How to compare quotes properly

When you get quotes from different IT support companies, the headline per-user price is almost meaningless on its own. You need to compare like for like. Here is what to look at.

What is the response time guarantee? There is a big difference between "we will acknowledge your ticket within 4 hours" and "we will have someone actively working on your issue within 30 minutes." Ask specifically about response and resolution targets.

Are onsite visits included? A cheaper per-user price might not include any onsite support at all. If your business is based around Yeovil or on one of the business parks along the M5 corridor, getting someone onsite quickly matters.

What is the contract term? Some providers lock you into 36-month contracts. Others offer rolling monthly agreements. Longer contracts sometimes come with lower prices, but you lose flexibility.

What happens when you grow? Check whether adding new users is straightforward and what the process is. Some providers are slow to onboard new starters, which causes problems.

The cheapest quote is rarely the best value. A provider charging 45 pounds per user who responds quickly and fixes things first time will save you more money than one charging 30 pounds per user whose helpdesk is slow and unreliable.

What a typical Somerset setup looks like

To give you a concrete example: a 25-person professional services firm based in Taunton with a mix of office and remote workers, running Microsoft 365, with a small on-site server for file storage and a standard firewall, would typically pay somewhere between 1,000 and 1,800 pounds per month for fully managed IT support. That would cover helpdesk access, monitoring, patching, backup management, and a reasonable number of onsite visits.

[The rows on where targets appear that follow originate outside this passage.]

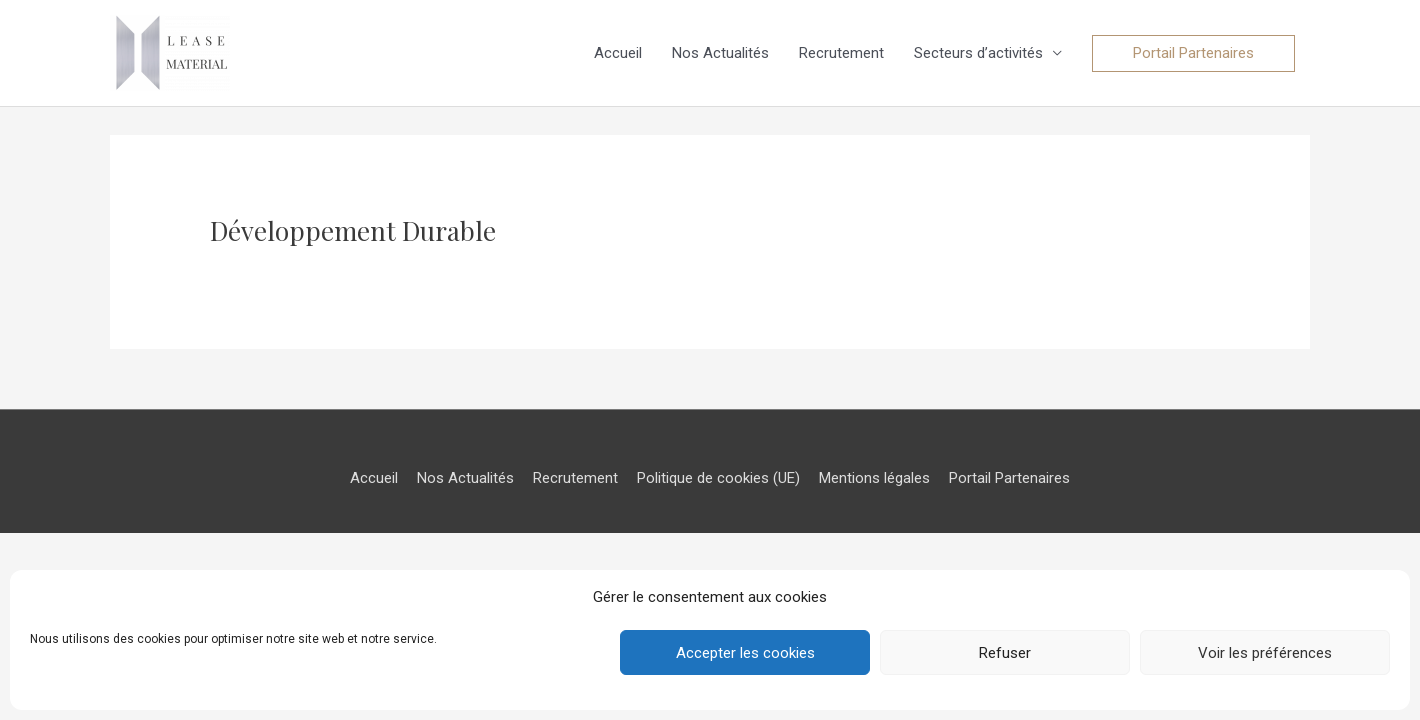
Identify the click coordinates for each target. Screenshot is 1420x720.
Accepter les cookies (745, 653)
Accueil (618, 53)
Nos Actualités (720, 53)
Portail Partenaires (1009, 478)
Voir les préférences (1265, 653)
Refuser (1005, 653)
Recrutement (841, 53)
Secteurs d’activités (978, 53)
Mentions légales (874, 478)
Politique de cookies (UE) (718, 478)
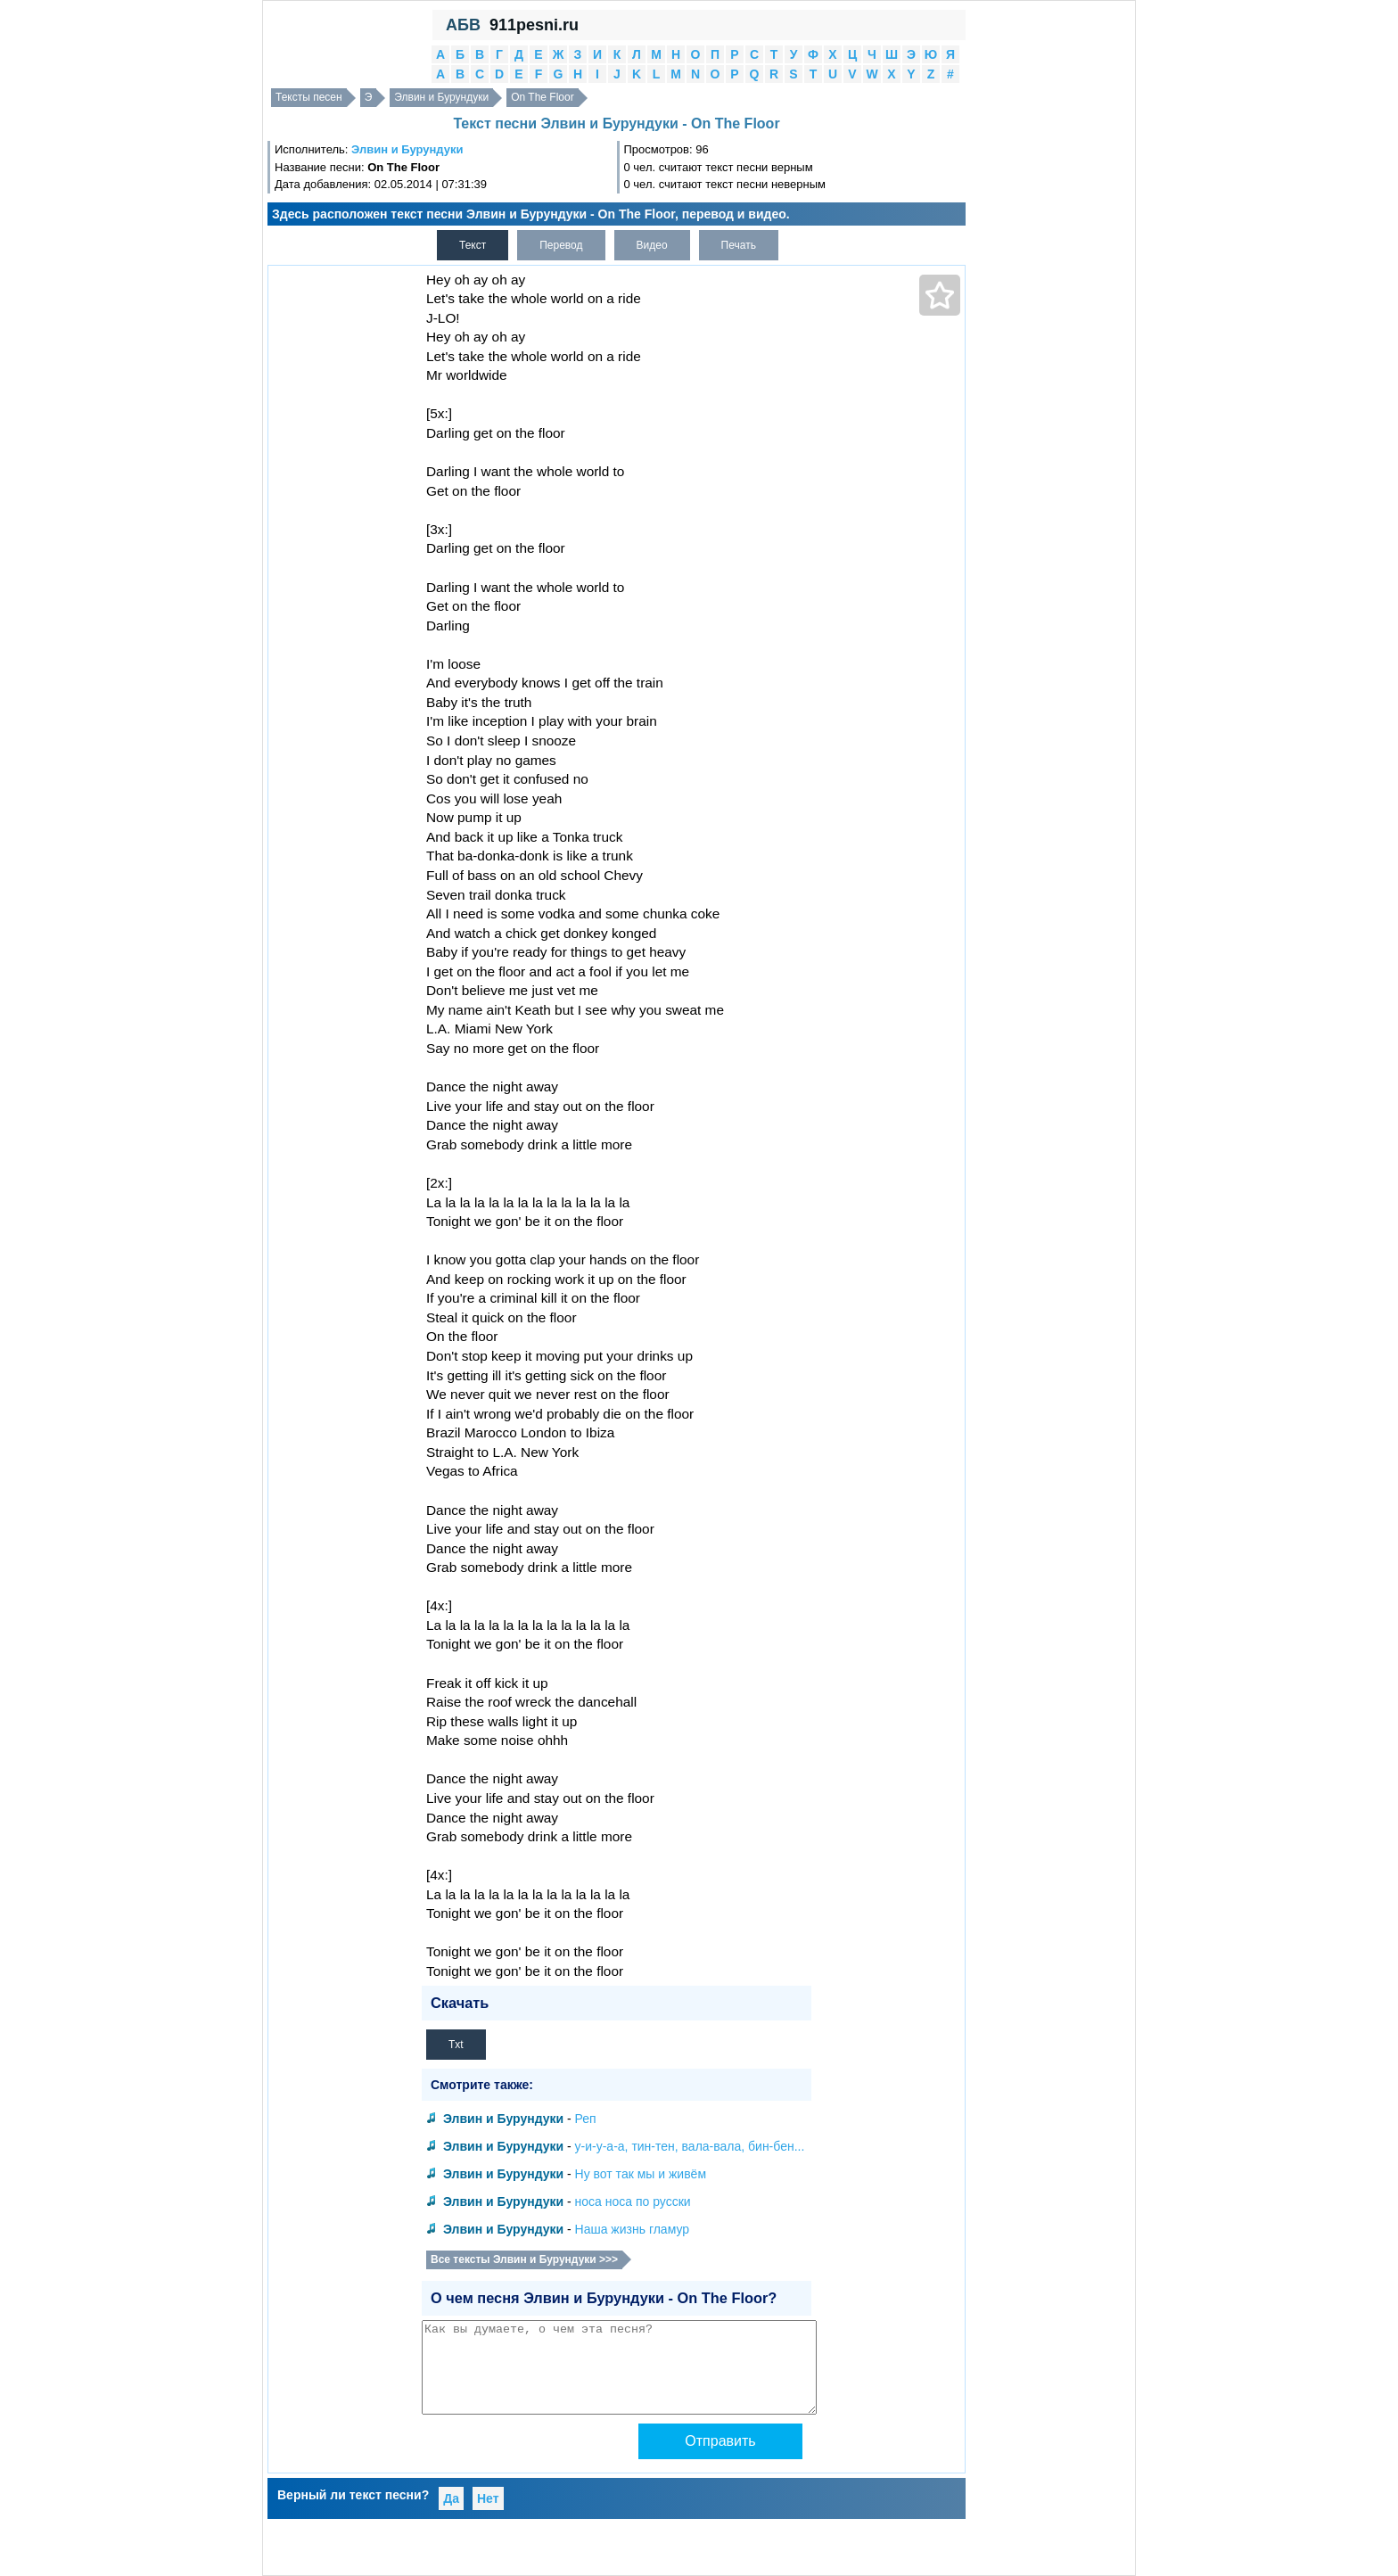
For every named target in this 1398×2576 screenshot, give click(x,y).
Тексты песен (308, 97)
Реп (585, 2118)
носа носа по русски (633, 2201)
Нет (488, 2498)
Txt (456, 2044)
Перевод (560, 245)
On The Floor (542, 97)
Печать (738, 245)
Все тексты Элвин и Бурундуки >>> (524, 2259)
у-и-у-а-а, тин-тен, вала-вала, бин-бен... (690, 2146)
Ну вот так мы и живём (640, 2174)
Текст (472, 245)
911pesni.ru (534, 25)
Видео (652, 245)
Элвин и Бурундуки (441, 97)
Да (451, 2498)
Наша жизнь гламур (632, 2229)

On top of that, Microsoft 365 licensing would run around 250 to 500 pounds per month depending on the plan, and cloud backup might add another 100 to 200 pounds. So all-in, you are looking at roughly 1,400 to 2,500 pounds per month, or somewhere around 56 to 100 pounds per user per month for everything.

The bottom line

IT support is a real cost, but so is the alternative. Businesses that try to get by with a part-time IT person or a friend who "knows computers" almost always end up paying more in the long run through downtime, security incidents, and inefficiency. The key is finding a provider whose pricing is transparent, whose service levels are clearly defined, and who actually picks up the phone when something breaks.